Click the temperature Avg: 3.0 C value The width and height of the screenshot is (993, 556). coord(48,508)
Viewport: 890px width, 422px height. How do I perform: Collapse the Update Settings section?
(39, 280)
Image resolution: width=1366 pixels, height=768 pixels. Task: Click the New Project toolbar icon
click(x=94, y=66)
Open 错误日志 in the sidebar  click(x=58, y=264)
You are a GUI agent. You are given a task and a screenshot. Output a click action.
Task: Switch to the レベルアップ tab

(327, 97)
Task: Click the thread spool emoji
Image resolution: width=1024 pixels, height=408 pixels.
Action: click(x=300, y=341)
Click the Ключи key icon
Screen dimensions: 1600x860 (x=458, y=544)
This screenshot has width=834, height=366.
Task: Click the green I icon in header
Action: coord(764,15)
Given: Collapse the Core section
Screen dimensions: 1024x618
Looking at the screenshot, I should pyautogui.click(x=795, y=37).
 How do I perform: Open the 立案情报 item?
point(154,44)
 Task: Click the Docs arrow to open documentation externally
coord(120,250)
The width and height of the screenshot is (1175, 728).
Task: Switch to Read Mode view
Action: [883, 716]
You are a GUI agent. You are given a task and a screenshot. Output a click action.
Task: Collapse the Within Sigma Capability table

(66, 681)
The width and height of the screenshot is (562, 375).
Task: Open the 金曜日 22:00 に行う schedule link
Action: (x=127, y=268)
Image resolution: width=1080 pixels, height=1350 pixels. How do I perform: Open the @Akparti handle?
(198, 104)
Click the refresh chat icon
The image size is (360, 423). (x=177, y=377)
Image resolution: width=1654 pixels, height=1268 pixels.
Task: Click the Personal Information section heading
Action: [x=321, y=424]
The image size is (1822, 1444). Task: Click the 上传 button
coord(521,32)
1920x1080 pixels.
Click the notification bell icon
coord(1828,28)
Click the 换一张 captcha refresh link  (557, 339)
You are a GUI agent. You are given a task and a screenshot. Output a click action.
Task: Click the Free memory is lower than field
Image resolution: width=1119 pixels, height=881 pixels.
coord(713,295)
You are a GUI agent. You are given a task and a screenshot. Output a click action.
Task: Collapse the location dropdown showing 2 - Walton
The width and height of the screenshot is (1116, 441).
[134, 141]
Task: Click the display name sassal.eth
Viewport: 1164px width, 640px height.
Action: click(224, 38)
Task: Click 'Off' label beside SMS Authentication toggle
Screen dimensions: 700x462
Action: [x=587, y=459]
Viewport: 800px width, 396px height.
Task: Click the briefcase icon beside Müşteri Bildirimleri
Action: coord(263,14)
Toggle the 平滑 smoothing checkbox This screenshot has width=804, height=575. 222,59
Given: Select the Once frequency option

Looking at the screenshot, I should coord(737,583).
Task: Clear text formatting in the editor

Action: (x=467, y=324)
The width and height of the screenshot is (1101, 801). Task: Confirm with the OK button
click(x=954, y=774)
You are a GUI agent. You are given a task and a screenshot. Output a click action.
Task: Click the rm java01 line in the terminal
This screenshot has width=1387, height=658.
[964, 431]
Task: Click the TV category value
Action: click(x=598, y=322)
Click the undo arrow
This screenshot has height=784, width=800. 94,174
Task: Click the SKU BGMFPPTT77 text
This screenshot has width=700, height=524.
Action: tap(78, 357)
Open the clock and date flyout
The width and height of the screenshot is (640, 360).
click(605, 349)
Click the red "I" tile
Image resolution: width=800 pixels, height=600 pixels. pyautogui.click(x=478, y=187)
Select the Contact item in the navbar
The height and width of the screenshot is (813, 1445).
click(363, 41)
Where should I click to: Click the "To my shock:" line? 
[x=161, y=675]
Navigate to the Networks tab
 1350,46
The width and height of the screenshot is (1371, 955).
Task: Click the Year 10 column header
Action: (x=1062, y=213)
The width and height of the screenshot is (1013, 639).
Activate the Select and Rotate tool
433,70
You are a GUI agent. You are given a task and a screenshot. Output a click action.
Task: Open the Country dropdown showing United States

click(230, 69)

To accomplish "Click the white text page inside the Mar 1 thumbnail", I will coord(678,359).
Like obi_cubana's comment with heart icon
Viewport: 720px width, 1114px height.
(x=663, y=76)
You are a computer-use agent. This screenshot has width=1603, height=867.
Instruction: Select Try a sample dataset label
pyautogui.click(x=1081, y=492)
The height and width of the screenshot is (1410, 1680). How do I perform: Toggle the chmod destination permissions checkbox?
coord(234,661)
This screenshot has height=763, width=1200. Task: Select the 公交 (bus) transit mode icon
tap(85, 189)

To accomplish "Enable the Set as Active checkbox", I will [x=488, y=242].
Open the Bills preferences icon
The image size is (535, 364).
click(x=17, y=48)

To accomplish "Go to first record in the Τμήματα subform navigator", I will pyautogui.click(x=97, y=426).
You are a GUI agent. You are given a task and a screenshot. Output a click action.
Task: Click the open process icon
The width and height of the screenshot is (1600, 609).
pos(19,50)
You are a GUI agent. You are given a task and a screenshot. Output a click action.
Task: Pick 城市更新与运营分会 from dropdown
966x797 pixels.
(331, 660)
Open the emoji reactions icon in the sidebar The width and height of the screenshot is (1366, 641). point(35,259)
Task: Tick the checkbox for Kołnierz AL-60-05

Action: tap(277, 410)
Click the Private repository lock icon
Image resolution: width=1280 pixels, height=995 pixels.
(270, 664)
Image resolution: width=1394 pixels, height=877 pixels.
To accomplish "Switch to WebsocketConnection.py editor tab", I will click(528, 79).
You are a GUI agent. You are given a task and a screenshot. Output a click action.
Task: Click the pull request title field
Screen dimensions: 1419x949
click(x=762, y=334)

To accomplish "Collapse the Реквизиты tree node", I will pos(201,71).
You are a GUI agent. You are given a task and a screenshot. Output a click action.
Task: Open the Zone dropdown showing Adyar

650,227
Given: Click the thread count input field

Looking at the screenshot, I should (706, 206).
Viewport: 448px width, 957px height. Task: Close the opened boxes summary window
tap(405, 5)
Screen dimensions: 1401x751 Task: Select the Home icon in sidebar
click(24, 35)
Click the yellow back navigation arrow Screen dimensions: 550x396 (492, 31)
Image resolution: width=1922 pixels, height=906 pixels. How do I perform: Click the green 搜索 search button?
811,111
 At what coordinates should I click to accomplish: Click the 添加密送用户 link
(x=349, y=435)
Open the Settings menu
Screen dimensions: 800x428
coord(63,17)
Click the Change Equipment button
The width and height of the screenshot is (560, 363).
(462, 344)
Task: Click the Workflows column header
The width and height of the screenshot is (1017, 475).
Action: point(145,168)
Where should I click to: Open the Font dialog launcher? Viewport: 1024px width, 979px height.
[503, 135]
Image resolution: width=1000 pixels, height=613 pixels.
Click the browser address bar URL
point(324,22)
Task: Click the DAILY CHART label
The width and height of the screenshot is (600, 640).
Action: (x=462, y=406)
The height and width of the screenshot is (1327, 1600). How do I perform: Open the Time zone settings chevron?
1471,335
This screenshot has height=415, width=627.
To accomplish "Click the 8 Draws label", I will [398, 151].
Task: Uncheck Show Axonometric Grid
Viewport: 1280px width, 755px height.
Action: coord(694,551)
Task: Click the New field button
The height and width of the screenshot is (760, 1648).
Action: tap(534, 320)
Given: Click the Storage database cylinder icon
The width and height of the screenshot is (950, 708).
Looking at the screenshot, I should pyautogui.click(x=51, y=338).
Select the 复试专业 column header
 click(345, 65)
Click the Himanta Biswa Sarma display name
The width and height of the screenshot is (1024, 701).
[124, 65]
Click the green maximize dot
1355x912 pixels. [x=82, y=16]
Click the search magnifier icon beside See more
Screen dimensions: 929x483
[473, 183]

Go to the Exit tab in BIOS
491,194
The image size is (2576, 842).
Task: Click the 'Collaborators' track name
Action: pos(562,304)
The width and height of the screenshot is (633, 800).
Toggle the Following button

---+---

Task brief:
Retyping every line above exactly is all that is needed.

Answer space:
Click the temperature Avg: 3.0 C value The width and height of the screenshot is (993, 556). coord(48,508)
Viewport: 890px width, 422px height. How do I perform: Collapse the Update Settings section?
(39, 280)
Image resolution: width=1366 pixels, height=768 pixels. Task: Click the New Project toolbar icon
click(x=94, y=66)
Open 错误日志 in the sidebar  click(x=58, y=264)
You are a GUI agent. You are given a task and a screenshot. Output a click action.
Task: Switch to the レベルアップ tab

(327, 97)
Task: Click the thread spool emoji
Image resolution: width=1024 pixels, height=408 pixels.
Action: click(x=300, y=341)
Click the Ключи key icon
Screen dimensions: 1600x860 (x=458, y=544)
This screenshot has width=834, height=366.
Task: Click the green I icon in header
Action: coord(764,15)
Given: Collapse the Core section
Screen dimensions: 1024x618
Looking at the screenshot, I should pyautogui.click(x=795, y=37).
 How do I perform: Open the 立案情报 item?
point(154,44)
 Task: Click the Docs arrow to open documentation externally
coord(120,250)
The width and height of the screenshot is (1175, 728).
Task: Switch to Read Mode view
Action: [883, 716]
You are a GUI agent. You are given a task and a screenshot. Output a click action.
Task: Collapse the Within Sigma Capability table

(66, 681)
The width and height of the screenshot is (562, 375).
Task: Open the 金曜日 22:00 に行う schedule link
Action: (x=127, y=268)
Image resolution: width=1080 pixels, height=1350 pixels. How do I perform: Open the @Akparti handle?
(198, 104)
Click the refresh chat icon
The image size is (360, 423). (x=177, y=377)
Image resolution: width=1654 pixels, height=1268 pixels.
Task: Click the Personal Information section heading
Action: [x=321, y=424]
The image size is (1822, 1444). Task: Click the 上传 button
coord(521,32)
1920x1080 pixels.
Click the notification bell icon
coord(1828,28)
Click the 换一张 captcha refresh link  (557, 339)
You are a GUI agent. You are given a task and a screenshot. Output a click action.
Task: Click the Free memory is lower than field
Image resolution: width=1119 pixels, height=881 pixels.
coord(713,295)
You are a GUI agent. You are given a task and a screenshot. Output a click action.
Task: Collapse the location dropdown showing 2 - Walton
The width and height of the screenshot is (1116, 441).
[134, 141]
Task: Click the display name sassal.eth
Viewport: 1164px width, 640px height.
Action: click(224, 38)
Task: Click 'Off' label beside SMS Authentication toggle
Screen dimensions: 700x462
Action: [x=587, y=459]
Viewport: 800px width, 396px height.
Task: Click the briefcase icon beside Müşteri Bildirimleri
Action: coord(263,14)
Toggle the 平滑 smoothing checkbox This screenshot has width=804, height=575. 222,59
Given: Select the Once frequency option

Looking at the screenshot, I should coord(737,583).
Task: Clear text formatting in the editor

Action: (x=467, y=324)
The width and height of the screenshot is (1101, 801). Task: Confirm with the OK button
click(x=954, y=774)
You are a GUI agent. You are given a task and a screenshot. Output a click action.
Task: Click the rm java01 line in the terminal
This screenshot has width=1387, height=658.
[964, 431]
Task: Click the TV category value
Action: click(x=598, y=322)
Click the undo arrow
This screenshot has height=784, width=800. 94,174
Task: Click the SKU BGMFPPTT77 text
This screenshot has width=700, height=524.
Action: tap(78, 357)
Open the clock and date flyout
The width and height of the screenshot is (640, 360).
click(605, 349)
Click the red "I" tile
Image resolution: width=800 pixels, height=600 pixels. pyautogui.click(x=478, y=187)
Select the Contact item in the navbar
The height and width of the screenshot is (813, 1445).
click(363, 41)
Where should I click to: Click the "To my shock:" line? 
[x=161, y=675]
Navigate to the Networks tab
 1350,46
The width and height of the screenshot is (1371, 955).
Task: Click the Year 10 column header
Action: (x=1062, y=213)
The width and height of the screenshot is (1013, 639).
Activate the Select and Rotate tool
433,70
You are a GUI agent. You are given a task and a screenshot. Output a click action.
Task: Open the Country dropdown showing United States

click(230, 69)

To accomplish "Click the white text page inside the Mar 1 thumbnail", I will coord(678,359).
Like obi_cubana's comment with heart icon
Viewport: 720px width, 1114px height.
(x=663, y=76)
You are a computer-use agent. This screenshot has width=1603, height=867.
Instruction: Select Try a sample dataset label
pyautogui.click(x=1081, y=492)
The height and width of the screenshot is (1410, 1680). How do I perform: Toggle the chmod destination permissions checkbox?
coord(234,661)
This screenshot has height=763, width=1200. Task: Select the 公交 (bus) transit mode icon
tap(85, 189)

To accomplish "Enable the Set as Active checkbox", I will [x=488, y=242].
Open the Bills preferences icon
The image size is (535, 364).
click(x=17, y=48)

To accomplish "Go to first record in the Τμήματα subform navigator", I will pyautogui.click(x=97, y=426).
You are a GUI agent. You are given a task and a screenshot. Output a click action.
Task: Click the open process icon
The width and height of the screenshot is (1600, 609).
pos(19,50)
You are a GUI agent. You are given a task and a screenshot. Output a click action.
Task: Pick 城市更新与运营分会 from dropdown
966x797 pixels.
(331, 660)
Open the emoji reactions icon in the sidebar The width and height of the screenshot is (1366, 641). point(35,259)
Task: Tick the checkbox for Kołnierz AL-60-05

Action: tap(277, 410)
Click the Private repository lock icon
Image resolution: width=1280 pixels, height=995 pixels.
(270, 664)
Image resolution: width=1394 pixels, height=877 pixels.
To accomplish "Switch to WebsocketConnection.py editor tab", I will click(528, 79).
You are a GUI agent. You are given a task and a screenshot. Output a click action.
Task: Click the pull request title field
Screen dimensions: 1419x949
click(x=762, y=334)

To accomplish "Collapse the Реквизиты tree node", I will pos(201,71).
You are a GUI agent. You are given a task and a screenshot. Output a click action.
Task: Open the Zone dropdown showing Adyar

650,227
Given: Click the thread count input field

Looking at the screenshot, I should (706, 206).
Viewport: 448px width, 957px height. Task: Close the opened boxes summary window
tap(405, 5)
Screen dimensions: 1401x751 Task: Select the Home icon in sidebar
click(24, 35)
Click the yellow back navigation arrow Screen dimensions: 550x396 (492, 31)
Image resolution: width=1922 pixels, height=906 pixels. How do I perform: Click the green 搜索 search button?
811,111
 At what coordinates should I click to accomplish: Click the 添加密送用户 link
(x=349, y=435)
Open the Settings menu
Screen dimensions: 800x428
coord(63,17)
Click the Change Equipment button
The width and height of the screenshot is (560, 363).
(462, 344)
Task: Click the Workflows column header
The width and height of the screenshot is (1017, 475).
Action: point(145,168)
Where should I click to: Open the Font dialog launcher? Viewport: 1024px width, 979px height.
[503, 135]
Image resolution: width=1000 pixels, height=613 pixels.
Click the browser address bar URL
point(324,22)
Task: Click the DAILY CHART label
The width and height of the screenshot is (600, 640).
Action: (x=462, y=406)
The height and width of the screenshot is (1327, 1600). How do I perform: Open the Time zone settings chevron?
1471,335
This screenshot has height=415, width=627.
To accomplish "Click the 8 Draws label", I will [398, 151].
Task: Uncheck Show Axonometric Grid
Viewport: 1280px width, 755px height.
Action: coord(694,551)
Task: Click the New field button
The height and width of the screenshot is (760, 1648).
Action: tap(534, 320)
Given: Click the Storage database cylinder icon
The width and height of the screenshot is (950, 708).
Looking at the screenshot, I should pyautogui.click(x=51, y=338).
Select the 复试专业 column header
 click(345, 65)
Click the Himanta Biswa Sarma display name
The width and height of the screenshot is (1024, 701).
[124, 65]
Click the green maximize dot
1355x912 pixels. [x=82, y=16]
Click the search magnifier icon beside See more
Screen dimensions: 929x483
[473, 183]

Go to the Exit tab in BIOS
491,194
The image size is (2576, 842).
Task: Click the 'Collaborators' track name
Action: pos(562,304)
The width and height of the screenshot is (633, 800).
Toggle the Following button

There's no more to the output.